- _Esercizi_
1) Riporta il passo dell'intervista a Lino Guanciale che va da "Lino Guanciale, la" a "fatti teatrali importanti.".
2) Rispondi a queste domande sull'intervista a Lino Guanciale:
(a) In quale accademia si è diplomato l'attore?
(b) Fino a quale data è in scena Zoo al Piccolo Teatro di Milano?
(c) Di che cosa sono affamati i giovanissimi, secondo Guanciale?
3) Prosegui l'intervista a Lino Guanciale a partire dall'ultima frase riportata.
======== Testo fornito
L'attore. Lino Guanciale: «Fiction e teatro, amo rischiare sulla qualità»
Lino Guanciale al Piccolo Teatro Grassi di Milano in "Zoo" di Sergio Blanco
«Io sono arrivato ad avere una certa riconoscibilità, e trovo che cimentarmi in progetti più rischiosi sia il modo più intelligente per lavorare sul mio futuro e per cercare di rendere un servizio a prodotti ambiziosi». Lino Guanciale è uno di quegli attori di grande successo che sanno costruire la loro carriera puntando su una qualità crescente. L’attore 42enne, diplomato all’Accademia d’arte drammatica Silvio D’Amico, ha appena concluso la prima stagione della bella serie Noi per Rai 1 e nel frattempo, fino al 5 maggio, è in scena al Piccolo Teatro di Milano protagonista di Zoo spiazzante testo dell’autore contemporaneo franco uruguayano Sergio Blanco prodotto dal teatro milanese.
Lino Guanciale, la sua collaborazione col Piccolo Teatro, diretto da Claudio Longhi, si farà sempre più stretta?
In effetti Zoo è il primo passo di un progetto più ampio, il primo capitolo di una collaborazione che mi auguro fruttuosa. Il Piccolo è il Piccolo, è la storia del teatro pubblico d’arte per tutti. Un teatro che racconti il presente, attento alla contemporaneità, agganciato ai movimenti e ai momenti più interessanti della scena internazionale. Claudio è molto bravo a intuire prima degli altri quelli che possono diventare dei fatti teatrali importanti.
È il caso di un autore come Sergio Blanco?
Blanco è messo in scena ovunque, è un autore giovane che ha alle spalle molte decine di anni di scrittura. In Zoo che indaga il tema della bellezza insieme al rapporto dell’uomo con la propria parte animale, c’è tutto Sergio, i suoi 'leit motif' testuali più forti, la tecnica dell’autofinzione, la capacità di osare e comporre tutto in un equilibrio cartesiano, in cui niente risulta casuale.
Lei è da sempre molto attento alla formazione del pubblico.
Il pubblico è più avanti di quello che pensiamo, occorre essere in grado di costruire un linguaggio teatrale che attiri i giovani, il teatro deve essere un linguaggio fondamentale nella loro vita, i giovanissimi sono affamati della comunicazione in presenza. Bisogna saper parlare un linguaggio interessante e profondo, a chi cognitivamente appartiene a una “razza” nuova, i ragazzi sono molto più elastici e interconnessi. Il teatro deve dare prova di non essere un luogo dove visitare un passato museale, che va conosciuto, ma occorre mettere in scena interazioni utili per metabolizzare quello che sta succedendo.
================
======== Dati archiviati
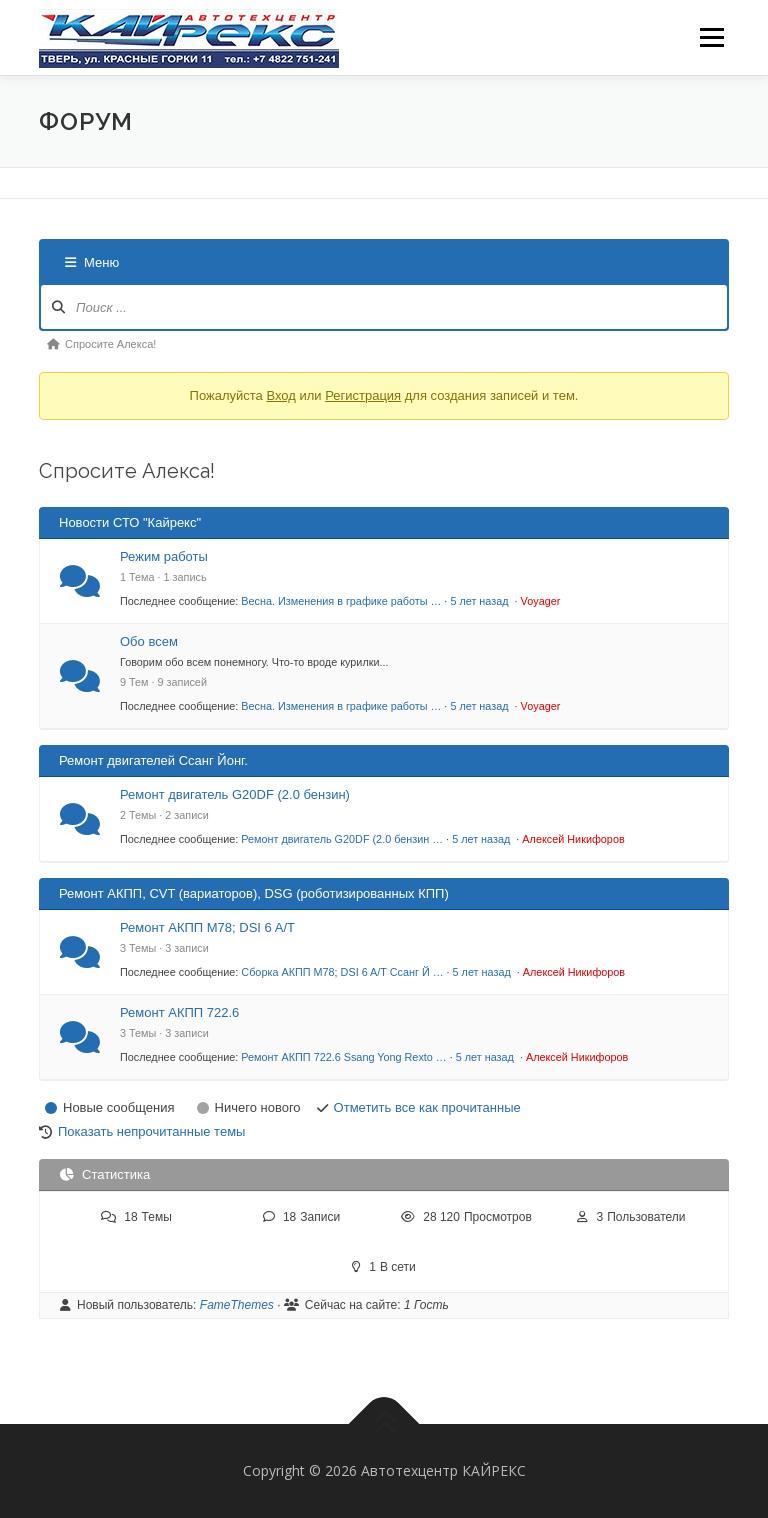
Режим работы (164, 556)
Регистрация (363, 395)
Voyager (541, 601)
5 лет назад (480, 601)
================
- _Soluzioni in ordine_
1)
Lino Guanciale, la sua collaborazione col Piccolo Teatro, diretto da Claudio Longhi, si farà sempre più stretta?
In effetti Zoo è il primo passo di un progetto più ampio, il primo capitolo di una collaborazione che mi auguro fruttuosa. Il Piccolo è il Piccolo, è la storia del teatro pubblico d’arte per tutti. Un teatro che racconti il presente, attento alla contemporaneità, agganciato ai movimenti e ai momenti più interessanti della scena internazionale. Claudio è molto bravo a intuire prima degli altri quelli che possono diventare dei fatti teatrali importanti.

2)
(a) All'Accademia d'arte drammatica Silvio D'Amico.
(b) Fino al 5 maggio.
(c) Della comunicazione in presenza.

3)
Come la guerra? Lei da tempo è testimonial per Unhcr.
Unhcr ha lanciato immediatamente una raccolta fondi per sostenere i rifugiati. Ho messo a disposizione il mio account Instagram dove si linka direttamemte alla donazione: queste risorse finiscono direttamente a disposizione dei rifugiati per garantire una autonomia nel budget familiare. L’ho visto accadere in Libano e in Etiopia. Come dice Filippo Grandi, alto Commissario delle Nazioni Unite per i rifugiati, in Europa abbiamo la memoria corta, e il rifugiato da fratello da accogliere presto diventa un disturbo da togliersi dai piedi. Ha ragione anche Papa Francesco a metterci in guardia da questo rischio.
Da neopapà si sarà ancora più immedesimato.... Da quando 5 mesi fa è nato Pietro questa mia sensibilità già presente si realizza nella concretezza. So penso a quanti genitori con bambini piccoli non sanno cosa fare o hanno perso la vita per una guerra assurda nella sua sproporzione...
La festa del 25 aprile dovrebbe ricordarci molte cose. Calamandrei diceva che se uno vuol capire dove è nata la Costituzione deve andare sui monti dove hanno combattuto i partigiani. Non dobbiamo mai dimenticare il valore della democrazia. Per questo ci tengo in modo particolare al mio progetto teatrale Europeana - Breve storia del XX secolo di Patrik Ourednik che sarà in tour la prossima stagione: in 60 pagine si ricapitola in cifre e storiografia con un tocco caustico la storia del 900.
Intato lei anche nelle serie tv porta in scena temi importanti
Noi è uno dei lavori più maturi che ho fatto per la tv e sarei contento se venisse girata la seconda serie. Un’operazione importante anche per la tv pubblica che ha presentato una modalità narrativa nuova e coraggiosa. Anche per i temi portati in prima serata, l’integrazione razziale, l’adozione, le depressioni, le dipendenze, il bullismo.
Al centro di tutto, c’è però la famiglia.
Che non è una famiglia disfunzionale. Il padre che interpreto, al netto dei difetti, è un padre che c’è. Sono due genitori molto belli, che mettono amore in una famiglia che nonostante tutto è piena di problemi, come in fondo lo sono tutte le famiglie.
Lei ha anche molte altre fiction in arrivo.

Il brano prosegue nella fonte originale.